Stuff The Internet Says On Scalability For March 20th, 2015

Hey, it's HighScalability time:


What a view! The solar eclipse at sunrise from the International Space Station.

  • 60 billion: rows in DynamoDB; 18.5 billion: BuzzFeed impressions
  • Quotable Quotes:
    • @postwait: Hell is other people’s APIs.
    • @josephruscio: .@Netflix is now 34% of US Internet traffic at night. 2B+ hours of streaming a month. #SREcon15
    • Geo Curnoff: Everything he said makes an insane amount of sense, but it might sound like a heresy to most people, who are more interested in building software cathedrals rather than solving real problems.
    • Mike Acton: Reality is not a hack you're forced to deal with to solve your abstract, theoretical problem.

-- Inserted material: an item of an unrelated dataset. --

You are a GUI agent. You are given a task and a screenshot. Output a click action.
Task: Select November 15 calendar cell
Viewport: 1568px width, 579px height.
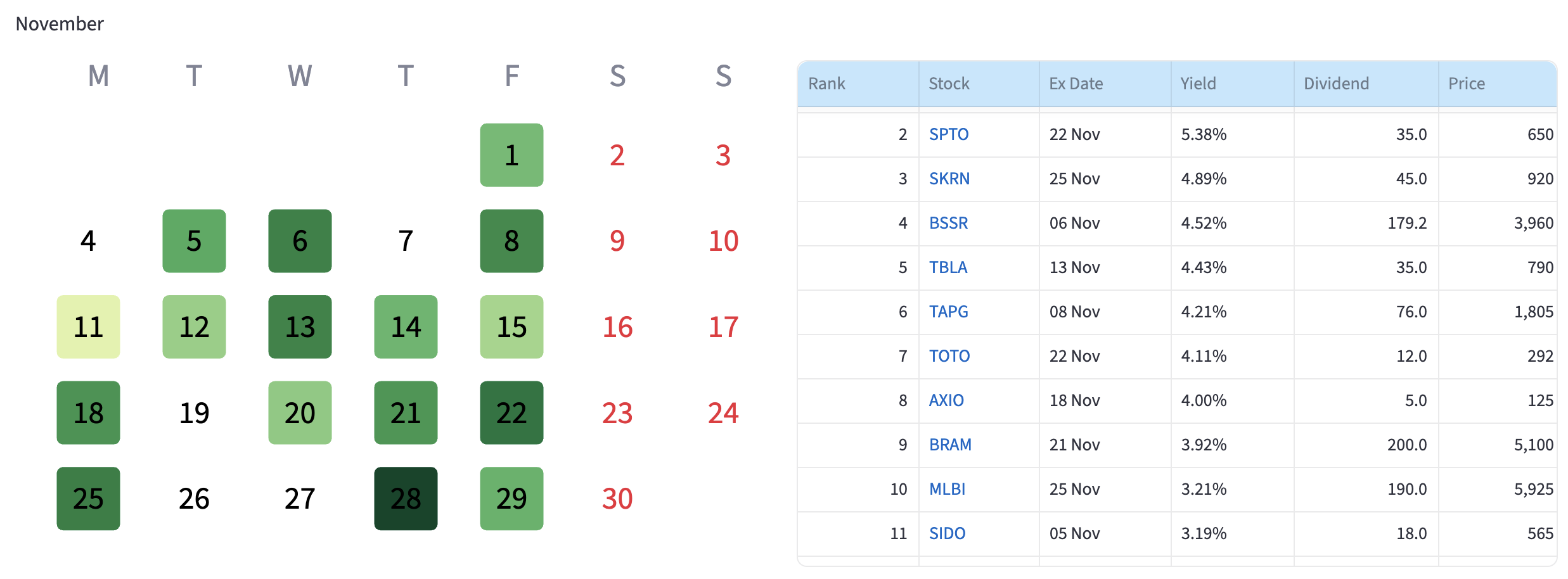coord(511,327)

Reality is the actual problem.
    • @allspaw: "The right tool for the job!" said someone whose assumptions, past experience, motivations, and definition of "job" aren't explicit.
    • Sam Cutler: Mechanical ignorance is, in fact, not a strength.
    • @Grady_Booch: Beautiful quote from @timoreilly “rms is sort of like an Old Testament prophet, with lots of ‘Thou shalt not.'" 
    • @simonbrown: "With event-sourcing, messaging is back in the hipster quadrant" @ufried at #OReillySACon
    • @ID_AA_Carmack: I just dumped the C++ server I wrote last year for a new one in Racket. May not scale, but it is winning for development even as a newbie.
    • @mfdii: Containers aren't going to reduce the need to manage the underlying services that containers depend on. Exhibit A: 
    • @bdnoble: "DevOps: The decisions you make now affect the quality of sleep you get later." @caitie at #SREcon15
    • @giltene: By that logic C++ couldn't possibly multiply two integers faster than an add loop on CPUs with no mul instruction, right?
    • @mjpt777: Aeron beats all the native C++ messaging implementations and it is written in Java. 
    • @HypertextRanch: Here's what happens to your Elasticsearch performance when you upgrade the firmware on your SSDs.
    • @neil_conway: Old question: "How is this better than Hadoop?". New question: How is this better than GNU Parallel?"
    • @evgenymorozov: "Wall Street Firm Develops New High-Speed Algorithm Capable Of Performing Over 10,000 Ethical Violations Per Second"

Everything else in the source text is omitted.